#### Set exercise:
Retype the records from the beginning through the line that contains "tap(25, 579)", keeping both ends.

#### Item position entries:
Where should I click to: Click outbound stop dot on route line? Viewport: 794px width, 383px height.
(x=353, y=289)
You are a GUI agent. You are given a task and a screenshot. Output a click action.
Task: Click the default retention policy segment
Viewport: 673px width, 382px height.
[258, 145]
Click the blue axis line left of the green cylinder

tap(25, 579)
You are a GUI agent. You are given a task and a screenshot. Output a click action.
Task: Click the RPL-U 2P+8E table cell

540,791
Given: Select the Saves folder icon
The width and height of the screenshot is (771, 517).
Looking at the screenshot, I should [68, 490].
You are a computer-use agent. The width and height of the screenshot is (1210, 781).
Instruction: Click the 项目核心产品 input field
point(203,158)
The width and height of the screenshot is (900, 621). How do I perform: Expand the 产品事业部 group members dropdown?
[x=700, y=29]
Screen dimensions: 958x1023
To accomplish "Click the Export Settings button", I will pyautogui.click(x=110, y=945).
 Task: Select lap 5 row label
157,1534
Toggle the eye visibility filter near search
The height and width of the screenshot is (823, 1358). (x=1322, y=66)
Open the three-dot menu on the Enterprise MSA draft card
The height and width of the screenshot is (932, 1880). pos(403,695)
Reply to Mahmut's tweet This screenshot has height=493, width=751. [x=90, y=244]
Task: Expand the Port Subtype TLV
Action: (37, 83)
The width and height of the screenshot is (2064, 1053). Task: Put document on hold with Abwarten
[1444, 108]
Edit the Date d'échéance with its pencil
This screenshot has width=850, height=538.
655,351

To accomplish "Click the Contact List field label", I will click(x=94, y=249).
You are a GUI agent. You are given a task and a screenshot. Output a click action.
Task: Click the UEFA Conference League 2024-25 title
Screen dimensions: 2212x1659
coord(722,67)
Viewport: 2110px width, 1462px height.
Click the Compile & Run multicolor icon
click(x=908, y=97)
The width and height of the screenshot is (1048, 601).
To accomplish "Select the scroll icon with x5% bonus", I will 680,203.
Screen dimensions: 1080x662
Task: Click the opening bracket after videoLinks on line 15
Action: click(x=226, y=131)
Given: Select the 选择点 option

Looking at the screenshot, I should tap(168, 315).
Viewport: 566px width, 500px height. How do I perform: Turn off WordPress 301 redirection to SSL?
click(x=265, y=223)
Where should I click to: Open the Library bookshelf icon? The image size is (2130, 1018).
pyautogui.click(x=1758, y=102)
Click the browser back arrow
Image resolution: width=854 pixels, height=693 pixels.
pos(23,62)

#### Expected output:
Where should I click to: Click outbound stop dot on route line? Viewport: 794px width, 383px height.
(x=353, y=289)
You are a GUI agent. You are given a task and a screenshot. Output a click action.
Task: Click the default retention policy segment
Viewport: 673px width, 382px height.
[258, 145]
Click the blue axis line left of the green cylinder

tap(25, 579)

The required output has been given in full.